(What you have to do)
In the entries below, work out how many lines include "Given", and write only that number.

(The data)

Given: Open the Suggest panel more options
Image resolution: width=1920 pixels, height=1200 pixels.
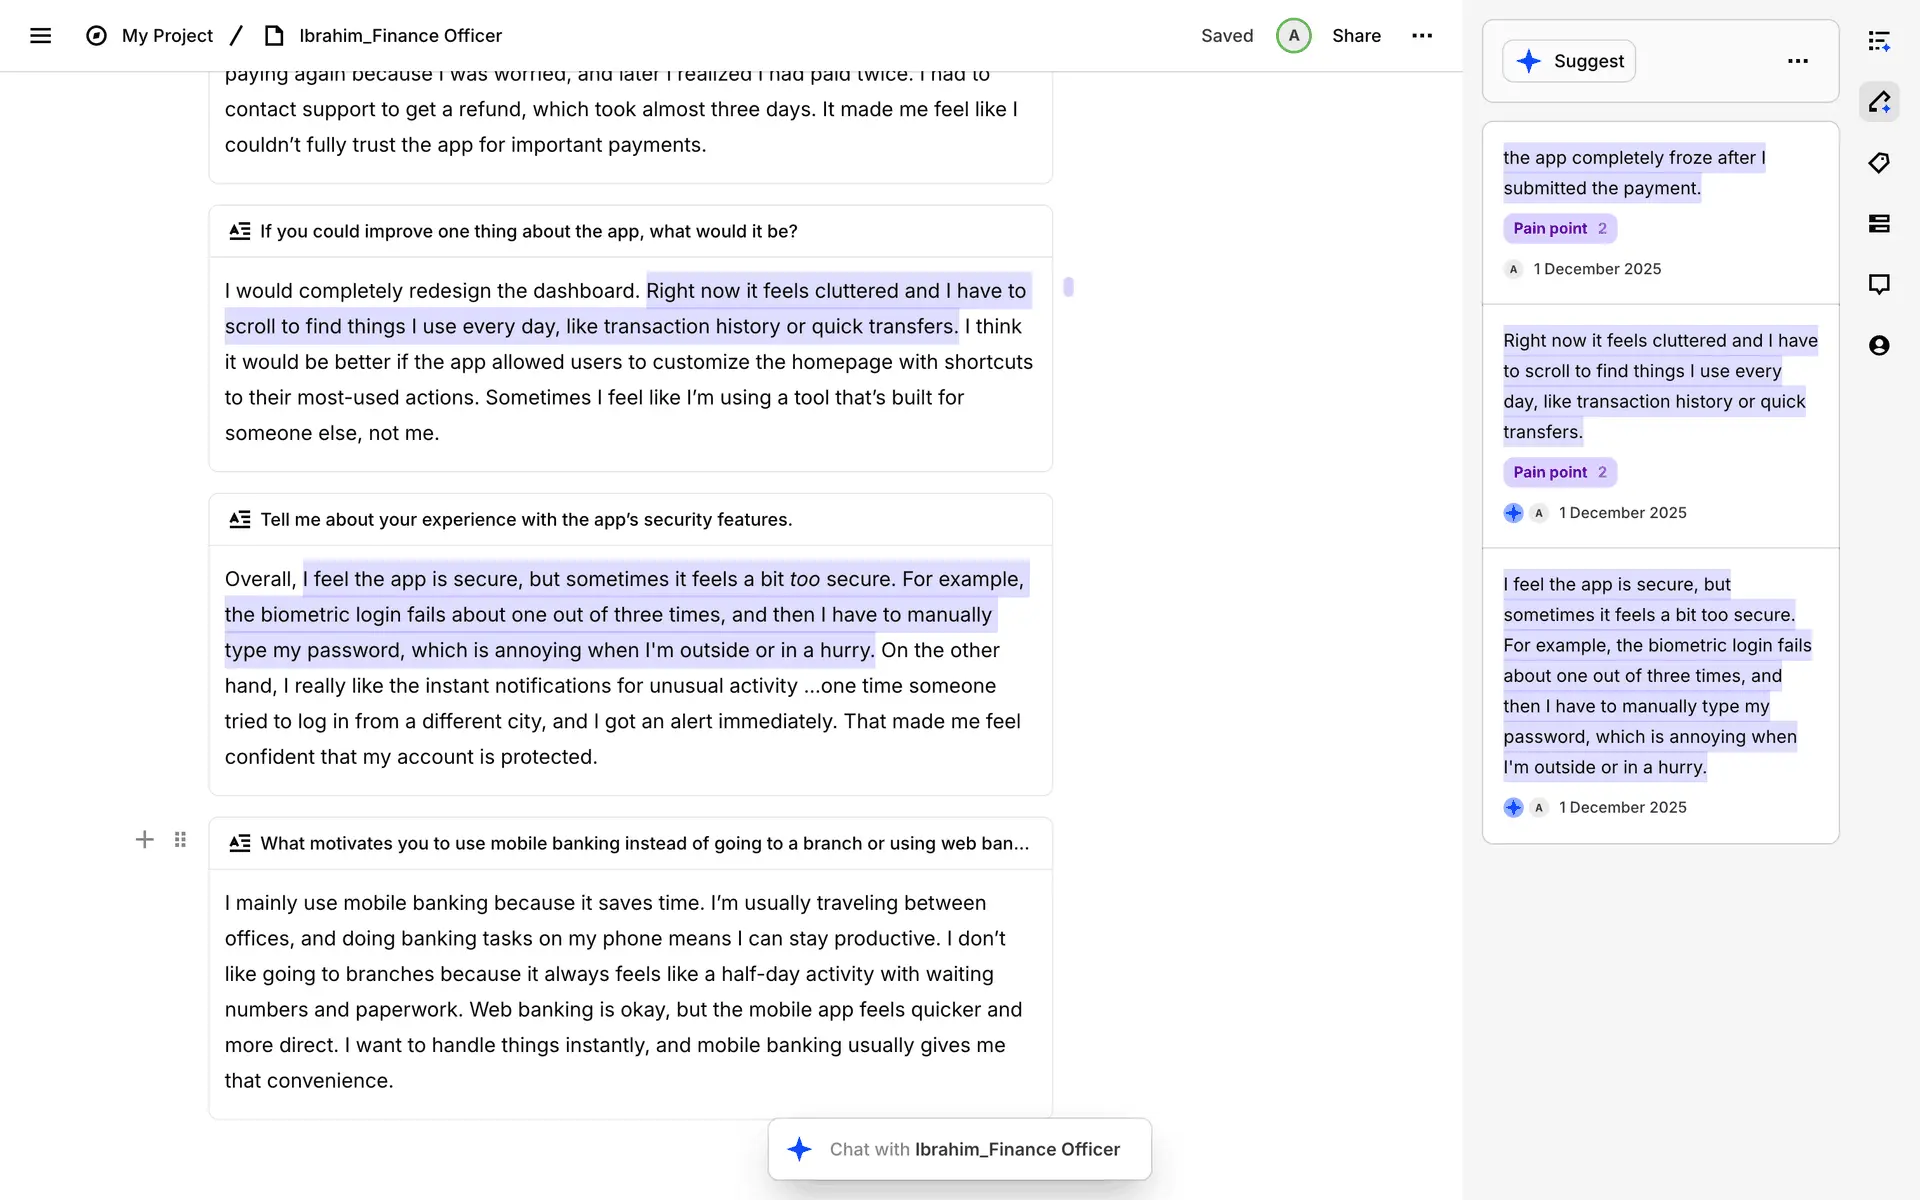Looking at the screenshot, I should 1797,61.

...

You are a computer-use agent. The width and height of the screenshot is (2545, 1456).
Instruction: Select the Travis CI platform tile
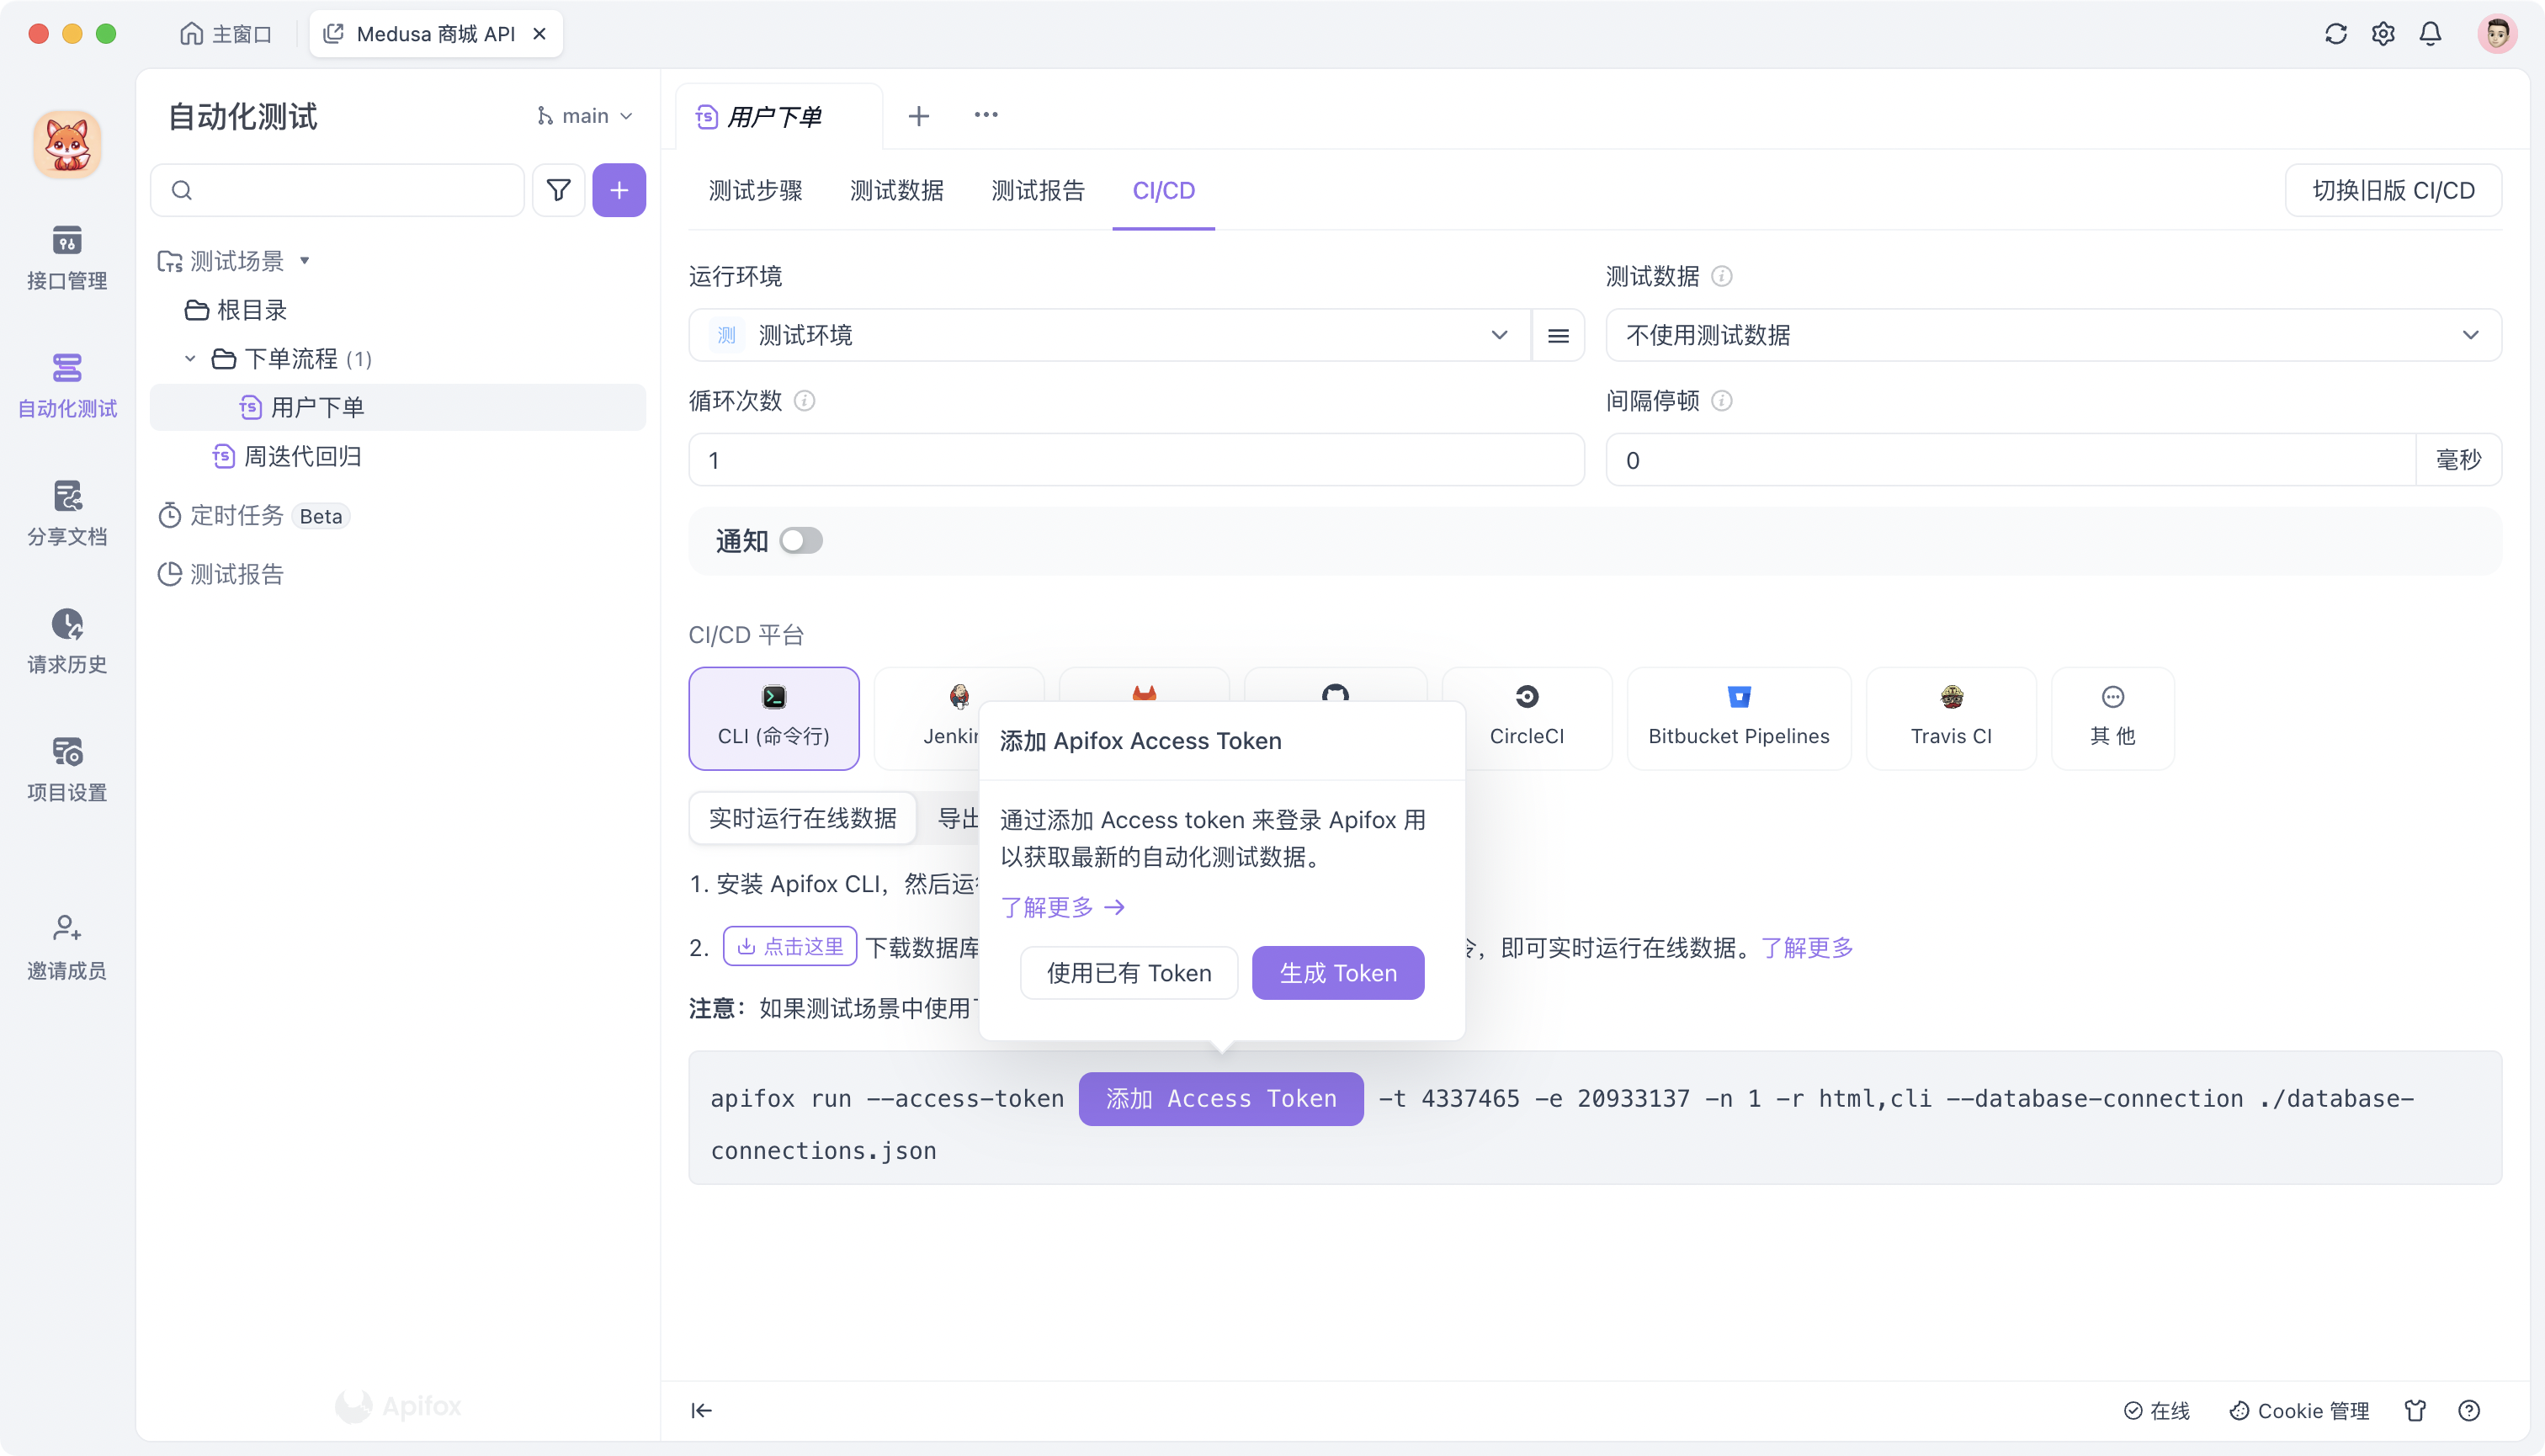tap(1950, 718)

...

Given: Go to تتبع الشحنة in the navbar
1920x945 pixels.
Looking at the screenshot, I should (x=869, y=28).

(Your response)
2